Tree-Based TM for Computer-Assisted Bible Translation

Details

Author: ANDI WU

Year: 2019

Track(s):

Resources

Abstract

TM (translation memory) is a database that stores the translation units that have been previously translated. It can be used in computer-assisted Bible translation to provide suggestions when new texts are translated, thus improving efficiency and consistency in translation. This paper presents an automatic way of incrementally creating a TM in real time as a translation project goes on. What is required in this approach is (1) an automatic word aligner, and (2) syntactic treebanks of the original Hebrew and Greek texts. After each verse is translated, the auto-aligner is used to align the translation words to their corresponding Hebrew/Greek words which are the leaf nodes in a syntactic tree. Since each node in the tree (a subtree) represents a word, phrase, or clause, phrase/clause alignment can also be automatically created by mapping the sequence of leaf nodes in the subtree to the translation words aligned to these nodes, resulting in a TM that contains linguistically valid translation units of any textual size. As such a TM grows, Bible translators get increasing better suggestions.
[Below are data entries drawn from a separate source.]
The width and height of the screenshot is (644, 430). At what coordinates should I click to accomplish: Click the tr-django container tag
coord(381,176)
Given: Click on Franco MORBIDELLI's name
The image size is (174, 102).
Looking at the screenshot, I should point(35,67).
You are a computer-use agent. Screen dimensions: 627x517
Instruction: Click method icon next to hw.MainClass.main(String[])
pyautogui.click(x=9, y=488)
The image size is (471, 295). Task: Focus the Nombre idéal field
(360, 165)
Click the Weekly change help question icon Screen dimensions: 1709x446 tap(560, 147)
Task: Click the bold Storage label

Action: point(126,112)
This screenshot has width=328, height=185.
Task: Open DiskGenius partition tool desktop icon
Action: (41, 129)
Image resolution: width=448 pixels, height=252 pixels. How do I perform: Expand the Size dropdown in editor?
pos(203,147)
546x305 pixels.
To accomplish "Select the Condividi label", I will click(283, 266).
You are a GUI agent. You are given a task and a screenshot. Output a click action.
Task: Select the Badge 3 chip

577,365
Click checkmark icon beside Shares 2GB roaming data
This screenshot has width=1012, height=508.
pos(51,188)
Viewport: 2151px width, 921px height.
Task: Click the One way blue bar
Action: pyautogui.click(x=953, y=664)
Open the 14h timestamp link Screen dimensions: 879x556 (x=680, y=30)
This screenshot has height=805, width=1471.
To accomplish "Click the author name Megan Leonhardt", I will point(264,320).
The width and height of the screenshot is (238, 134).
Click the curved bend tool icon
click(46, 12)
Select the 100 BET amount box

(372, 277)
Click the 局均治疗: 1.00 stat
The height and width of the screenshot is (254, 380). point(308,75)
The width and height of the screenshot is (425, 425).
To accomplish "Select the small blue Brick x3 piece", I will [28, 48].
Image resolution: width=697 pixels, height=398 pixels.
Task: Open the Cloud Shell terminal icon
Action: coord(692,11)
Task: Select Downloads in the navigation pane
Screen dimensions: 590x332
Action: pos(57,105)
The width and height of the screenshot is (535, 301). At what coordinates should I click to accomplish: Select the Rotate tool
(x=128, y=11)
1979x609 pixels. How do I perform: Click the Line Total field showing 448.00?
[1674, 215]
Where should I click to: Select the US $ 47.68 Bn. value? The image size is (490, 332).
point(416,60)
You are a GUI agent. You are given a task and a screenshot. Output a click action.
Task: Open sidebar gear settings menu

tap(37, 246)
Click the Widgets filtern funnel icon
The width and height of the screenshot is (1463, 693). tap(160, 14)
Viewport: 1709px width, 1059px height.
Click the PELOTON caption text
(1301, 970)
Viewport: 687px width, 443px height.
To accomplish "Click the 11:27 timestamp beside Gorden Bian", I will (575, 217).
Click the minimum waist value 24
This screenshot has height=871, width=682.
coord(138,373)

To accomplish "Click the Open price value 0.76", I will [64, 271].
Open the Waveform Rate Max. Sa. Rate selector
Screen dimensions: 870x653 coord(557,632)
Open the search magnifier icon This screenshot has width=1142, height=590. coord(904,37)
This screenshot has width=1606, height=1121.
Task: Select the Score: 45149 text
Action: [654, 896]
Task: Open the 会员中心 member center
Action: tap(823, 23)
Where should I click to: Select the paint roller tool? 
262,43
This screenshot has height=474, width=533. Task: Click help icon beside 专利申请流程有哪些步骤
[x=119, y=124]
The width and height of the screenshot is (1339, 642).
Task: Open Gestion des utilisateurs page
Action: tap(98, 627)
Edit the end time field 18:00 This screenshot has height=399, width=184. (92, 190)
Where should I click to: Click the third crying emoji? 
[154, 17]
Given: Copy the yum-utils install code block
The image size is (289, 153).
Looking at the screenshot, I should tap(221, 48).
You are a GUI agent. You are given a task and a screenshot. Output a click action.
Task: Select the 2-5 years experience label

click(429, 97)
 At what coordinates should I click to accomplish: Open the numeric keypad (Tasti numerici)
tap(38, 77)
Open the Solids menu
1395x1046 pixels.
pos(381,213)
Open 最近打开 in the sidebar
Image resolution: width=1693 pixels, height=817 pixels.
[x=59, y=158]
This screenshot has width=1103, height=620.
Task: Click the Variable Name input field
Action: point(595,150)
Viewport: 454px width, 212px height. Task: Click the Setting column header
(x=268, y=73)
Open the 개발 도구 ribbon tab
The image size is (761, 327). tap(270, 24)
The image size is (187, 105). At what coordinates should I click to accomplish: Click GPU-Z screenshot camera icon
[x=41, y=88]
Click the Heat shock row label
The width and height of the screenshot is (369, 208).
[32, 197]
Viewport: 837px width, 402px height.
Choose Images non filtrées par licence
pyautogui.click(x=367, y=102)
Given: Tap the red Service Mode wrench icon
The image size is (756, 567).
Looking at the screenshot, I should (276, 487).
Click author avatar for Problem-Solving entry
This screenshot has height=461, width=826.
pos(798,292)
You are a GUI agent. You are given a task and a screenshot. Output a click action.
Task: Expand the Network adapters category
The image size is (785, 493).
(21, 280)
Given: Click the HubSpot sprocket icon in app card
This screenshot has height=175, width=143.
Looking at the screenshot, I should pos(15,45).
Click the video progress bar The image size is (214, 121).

This approach differs from traditional methods of TM creation where translation units beyond the word level are arbitrary word sequences which are hard to identify automatically, and which are not always legitimate linguistic units. We are able to avoid these problems due to existence of syntactic treebanks of Biblical texts. Such resources are seldom available in other domains.

About the Author

Andi Wu holds a PhD in computational linguistics from UCLA. After working at Microsoft Research for 8 years, he joined Global Bible Initiative where he has been developing linguistic data in the Bible domain and using the data to create tools for accelerating Bible translation.